After 100 hundred years of inactivity I am back! Blame the new job and the house move for keeping me just soo busy with no computer or internet connection for quite sometime. The stress of the move also put me off cooking new things and blogging about food. It was an email from Johanna inviting UK bloggers to some food/cooking events that had me salivating and spurred me on continuing my food blog. Needless to say I am keen in joining them especially in that Christmas market in Bath. Oooh how exciting!

Less exciting is my growing discovery that this part of the West Midlands has been left out from the blessings of the patron saint of foodies. There is quite a dearth of good food markets, shops, delis or restaurants (except baltis). I think I will have to do the 45-minute drive to central Birmingham, Ludlow, Shropshire, and nearby counties to avail me of these. Though mind you, I haven't explored the farm shops that dot the rural areas near us. Not to worry, this all means that I'll just have to cook and bake more at home to make up for the shortage, isn't it? Always spot an opportunity in adverse conditions, that's what I say.

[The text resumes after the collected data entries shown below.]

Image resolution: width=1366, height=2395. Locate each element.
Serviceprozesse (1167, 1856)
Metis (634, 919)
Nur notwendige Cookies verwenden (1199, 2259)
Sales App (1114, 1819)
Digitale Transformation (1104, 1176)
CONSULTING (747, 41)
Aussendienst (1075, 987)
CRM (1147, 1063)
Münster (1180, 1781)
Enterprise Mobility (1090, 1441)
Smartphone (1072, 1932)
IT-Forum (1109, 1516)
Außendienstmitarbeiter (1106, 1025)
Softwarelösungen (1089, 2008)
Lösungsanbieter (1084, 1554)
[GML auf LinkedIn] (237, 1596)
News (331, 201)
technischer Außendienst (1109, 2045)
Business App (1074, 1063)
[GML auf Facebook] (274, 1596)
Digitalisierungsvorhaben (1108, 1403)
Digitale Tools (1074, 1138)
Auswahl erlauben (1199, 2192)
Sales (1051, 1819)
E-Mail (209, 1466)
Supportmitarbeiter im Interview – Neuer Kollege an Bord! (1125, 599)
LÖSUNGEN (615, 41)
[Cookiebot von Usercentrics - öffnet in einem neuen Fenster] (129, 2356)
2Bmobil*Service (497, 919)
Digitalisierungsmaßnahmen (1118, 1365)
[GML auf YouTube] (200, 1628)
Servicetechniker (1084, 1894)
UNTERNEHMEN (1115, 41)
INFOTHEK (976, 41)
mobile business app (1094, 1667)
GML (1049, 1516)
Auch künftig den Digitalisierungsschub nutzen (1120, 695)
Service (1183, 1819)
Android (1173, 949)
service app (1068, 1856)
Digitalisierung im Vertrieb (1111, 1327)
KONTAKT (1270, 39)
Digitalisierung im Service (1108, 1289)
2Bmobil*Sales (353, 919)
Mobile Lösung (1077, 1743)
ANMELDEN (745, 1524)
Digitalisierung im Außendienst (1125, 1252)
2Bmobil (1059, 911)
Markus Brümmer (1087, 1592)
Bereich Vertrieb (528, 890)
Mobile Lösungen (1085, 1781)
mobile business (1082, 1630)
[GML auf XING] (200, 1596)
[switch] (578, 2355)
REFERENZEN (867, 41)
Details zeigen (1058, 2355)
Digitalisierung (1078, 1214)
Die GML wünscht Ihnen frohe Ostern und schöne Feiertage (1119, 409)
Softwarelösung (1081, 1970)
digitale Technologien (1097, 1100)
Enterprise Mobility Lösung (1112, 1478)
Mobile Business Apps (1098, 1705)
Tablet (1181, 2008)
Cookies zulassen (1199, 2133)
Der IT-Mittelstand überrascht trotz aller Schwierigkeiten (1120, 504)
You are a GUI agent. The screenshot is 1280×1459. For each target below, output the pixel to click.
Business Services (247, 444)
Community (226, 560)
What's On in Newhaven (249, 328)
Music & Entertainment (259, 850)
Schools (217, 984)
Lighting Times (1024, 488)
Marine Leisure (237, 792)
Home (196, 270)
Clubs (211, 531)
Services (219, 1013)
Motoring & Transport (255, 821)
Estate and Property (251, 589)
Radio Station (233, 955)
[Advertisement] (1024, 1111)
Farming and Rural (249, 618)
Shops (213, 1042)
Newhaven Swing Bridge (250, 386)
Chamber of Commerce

So what's cooking now? Before we left our dear Surrey, our friends hosted a little potluck barbecue for us. I've always been wanting to try this chickpea salad from Jenny of Pertelote (thanks Jenny!) ever since she brought it in our very first London food blogger soiree in Johanna's place last year. I did it the same as in her recipe except I changed the order of adding things with a plus in salt and black pepper as well.

This is the first time I've worked with chickpeas (garbanzos in Spanish and Tagalog) and was quite fascinated the morning after soaking them to find that they've swelled up more than double its dried state. I was very tempted to remove the skins after cooking them but I have to add the vinegar and oil before it cools off completely. So I just let some of the skins remain for the sake of taste. One thing I have to say is don't skimp on spices like paprika because the chickpeas are quite bland and needs a lot of flavouring to balance it out. On a whole, this is great to have with some bread and of course the barbecued meats.

Tuna-Chickpea Salad

Tuna-Chickpea Salad

500 g  dried chickpeas
2 tsp bicarbonate of soda (baking soda)
1 x 185 g  jar roasted peppers - chopped
2 Tbsp sherry vinegar or white wine vinegar
6 Tbsp extra virgin olive oil
1 big onion - chopped
1 tsp ground cumin
1/2 tsp ground fennel seeds
1/2 tsp dried chilli flakes
2 tsp smoked paprika
2 x 180 g  can of tuna chunks in oil - drained and flaked
1/2 cup chopped fresh parsley
salt and freshly ground black pepper to taste
  1. Put dry chickpeas in a bowl and cover with lots of cold water. Stir in bicarbonate of soda and leave to soak overnight.
  2. Next day, drain and rinse and drain again the chickpeas. Put in a pot, cover with water and bring to a boil. Reduce heat and simmer gently for about 1 hour and 30 minutes or until well cooked.
  3. While it's cooking, whisk the olive oil and vinegar in a small bowl, set aside.
  4. Once the chickpeas are cooked, immediately drain into a bowl and mix in the vinegar mixture while still warm.
  5. Add in the roasted pepper, salt and black pepper. Set aside.
  6. Fry the onions gently until soft and translucent. Add the cumin, fennel, chilli, and half the paprika. Set aside.
  7. You can do things up to this point and keep in the fridge until half an hour before serving.
  8. Before serving, mix everything in a big bowl including the parsley and the rest of the paprika. Take care in mixing so as not to break up the tuna too much. Serve as part of buffet or with bread.